Kembalikan tanpa perubahan bagian teks tentang Dinasti Bani Umayah yang dibuka dengan kata-kata yang memuat "Sejatinya daulah Marwaniyah" dan ditutup dengan "yaitu suku Quraisy.".

:: Bagian teks ::
══════════

MUKADIMAH
Kekhilafahan Bani Umayah merupakan sepotong episode sejarah perguliran kekuasaan yang ditandai dengan adanya amul jama’ah di bawah satu pimpinan yang sah, Muawiyah bin Abi Sufyan. Lebih tepatnya jika pemerintahan ini disebut sebagai kerajaan atau Dinasti Bani Umayah karena sistem yang digunakan di dalamnya merupakan sistem kerajaan.
Sejatinya daulah Marwaniyah masih setubuh dengan daulah Umawiyah. Hanya saja kalau kita cermati bahwa di tubuh Dinasti Umayah ini terdapat 2 jalur nasab yang menjadi jalur keturunan kekhilafahan yaitu jalur keturunan Abu Sufyan dan bisa kita sebut dengan Sufyaniah, dan jalur keturunan Al-Hakam dan bisa kita sebut dengan Marwaniyah dinisbatkan kepada anaknya, Marwan bin Al Hakam.
Pemerintahan dari jalur Abu Sufyan bin Harb berjalan kurang lebih dalam kurun waktu 25 tahun, dan sisanya adalah dari jalur al Hakam atau Marwaniyah. Keduanya merupakan keturunan yang mulia, yaitu suku Quraisy.
SELAYANG PANDANG IBNU HAKAM
Beliau adalah Marwan Bin Al Hakam Bin Abul Ash Bin Syams Bin Abdu Manaf Al Qurasyi Al Umawi. Seorang sahabat yang masih sangat belia ketika Rasulullah wafat. Kala itu umurnya adalah 8 tahun. Dia tidak meriwayatkan hadits dari Rasulullah kecuali hanya hadits panjang yang bertutur tentang perjanjian Hudaibiyah.
Dalam perjalanan karirnya, Marwan dipercayai sebagi seorang sekretaris khalifah pada zaman kekhilafahan Utsman Bin Affan dan memegang stempel kekhilafahan. Karena ia pula yang menyebabkan terjadinya pengepungan khalifah Utsman di rumahnya.

══════════

:: Cuplikan data ::
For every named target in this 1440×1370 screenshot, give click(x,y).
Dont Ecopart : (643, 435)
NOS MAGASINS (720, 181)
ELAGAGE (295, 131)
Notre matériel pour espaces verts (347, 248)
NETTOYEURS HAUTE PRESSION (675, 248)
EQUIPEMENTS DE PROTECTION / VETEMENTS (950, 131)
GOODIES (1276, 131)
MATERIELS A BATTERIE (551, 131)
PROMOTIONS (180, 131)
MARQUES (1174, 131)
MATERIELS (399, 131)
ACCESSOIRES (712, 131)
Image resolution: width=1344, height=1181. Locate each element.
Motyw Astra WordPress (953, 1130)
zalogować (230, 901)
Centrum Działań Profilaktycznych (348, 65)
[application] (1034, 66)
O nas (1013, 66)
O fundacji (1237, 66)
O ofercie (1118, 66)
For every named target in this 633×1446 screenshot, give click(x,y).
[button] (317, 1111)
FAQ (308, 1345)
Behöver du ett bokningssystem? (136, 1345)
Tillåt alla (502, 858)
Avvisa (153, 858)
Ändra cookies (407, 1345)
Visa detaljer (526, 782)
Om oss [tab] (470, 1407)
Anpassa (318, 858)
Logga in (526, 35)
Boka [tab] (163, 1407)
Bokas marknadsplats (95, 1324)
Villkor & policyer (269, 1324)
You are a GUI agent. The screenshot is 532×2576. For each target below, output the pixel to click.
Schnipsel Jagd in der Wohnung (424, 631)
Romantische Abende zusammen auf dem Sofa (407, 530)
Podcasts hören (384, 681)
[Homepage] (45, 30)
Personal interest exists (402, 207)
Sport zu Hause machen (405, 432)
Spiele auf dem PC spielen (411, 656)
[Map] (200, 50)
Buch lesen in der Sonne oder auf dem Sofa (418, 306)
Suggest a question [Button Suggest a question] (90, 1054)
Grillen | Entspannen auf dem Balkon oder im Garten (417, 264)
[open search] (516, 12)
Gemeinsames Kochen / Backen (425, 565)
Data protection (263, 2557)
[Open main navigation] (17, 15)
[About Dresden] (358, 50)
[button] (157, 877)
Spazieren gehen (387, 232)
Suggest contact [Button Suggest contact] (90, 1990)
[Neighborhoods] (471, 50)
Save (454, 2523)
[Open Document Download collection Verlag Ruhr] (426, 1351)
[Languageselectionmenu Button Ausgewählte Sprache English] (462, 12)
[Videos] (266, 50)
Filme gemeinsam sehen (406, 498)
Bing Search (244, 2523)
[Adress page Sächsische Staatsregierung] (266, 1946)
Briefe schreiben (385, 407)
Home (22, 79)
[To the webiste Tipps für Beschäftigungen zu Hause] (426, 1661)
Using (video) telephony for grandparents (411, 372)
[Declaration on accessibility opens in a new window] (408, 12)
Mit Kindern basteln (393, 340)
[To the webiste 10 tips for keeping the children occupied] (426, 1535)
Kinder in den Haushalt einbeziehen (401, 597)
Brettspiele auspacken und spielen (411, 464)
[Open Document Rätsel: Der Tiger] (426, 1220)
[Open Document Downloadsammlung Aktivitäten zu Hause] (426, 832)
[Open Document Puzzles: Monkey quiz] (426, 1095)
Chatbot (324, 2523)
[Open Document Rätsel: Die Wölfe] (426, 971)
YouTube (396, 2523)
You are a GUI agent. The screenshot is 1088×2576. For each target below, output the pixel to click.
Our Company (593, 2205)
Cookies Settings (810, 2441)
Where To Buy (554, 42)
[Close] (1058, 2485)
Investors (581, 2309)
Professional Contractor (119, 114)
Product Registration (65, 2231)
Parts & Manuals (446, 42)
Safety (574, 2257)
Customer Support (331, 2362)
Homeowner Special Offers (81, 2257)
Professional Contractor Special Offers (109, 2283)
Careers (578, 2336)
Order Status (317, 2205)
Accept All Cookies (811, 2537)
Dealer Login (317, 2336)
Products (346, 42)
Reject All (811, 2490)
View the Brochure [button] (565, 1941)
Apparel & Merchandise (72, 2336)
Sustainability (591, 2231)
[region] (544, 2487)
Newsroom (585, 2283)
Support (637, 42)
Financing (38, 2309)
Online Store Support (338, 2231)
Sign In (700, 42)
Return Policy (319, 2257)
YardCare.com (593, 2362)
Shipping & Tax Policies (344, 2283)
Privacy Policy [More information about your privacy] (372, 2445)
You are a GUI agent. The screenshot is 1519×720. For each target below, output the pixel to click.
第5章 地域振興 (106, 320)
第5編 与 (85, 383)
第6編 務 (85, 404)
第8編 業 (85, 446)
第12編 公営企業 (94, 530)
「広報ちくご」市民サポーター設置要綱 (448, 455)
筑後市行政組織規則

══════════

:: Jawaban tertulis ::
Sejatinya daulah Marwaniyah masih setubuh dengan daulah Umawiyah. Hanya saja kalau kita cermati bahwa di tubuh Dinasti Umayah ini terdapat 2 jalur nasab yang menjadi jalur keturunan kekhilafahan yaitu jalur keturunan Abu Sufyan dan bisa kita sebut dengan Sufyaniah, dan jalur keturunan Al-Hakam dan bisa kita sebut dengan Marwaniyah dinisbatkan kepada anaknya, Marwan bin Al Hakam.
Pemerintahan dari jalur Abu Sufyan bin Harb berjalan kurang lebih dalam kurun waktu 25 tahun, dan sisanya adalah dari jalur al Hakam atau Marwaniyah. Keduanya merupakan keturunan yang mulia, yaitu suku Quraisy.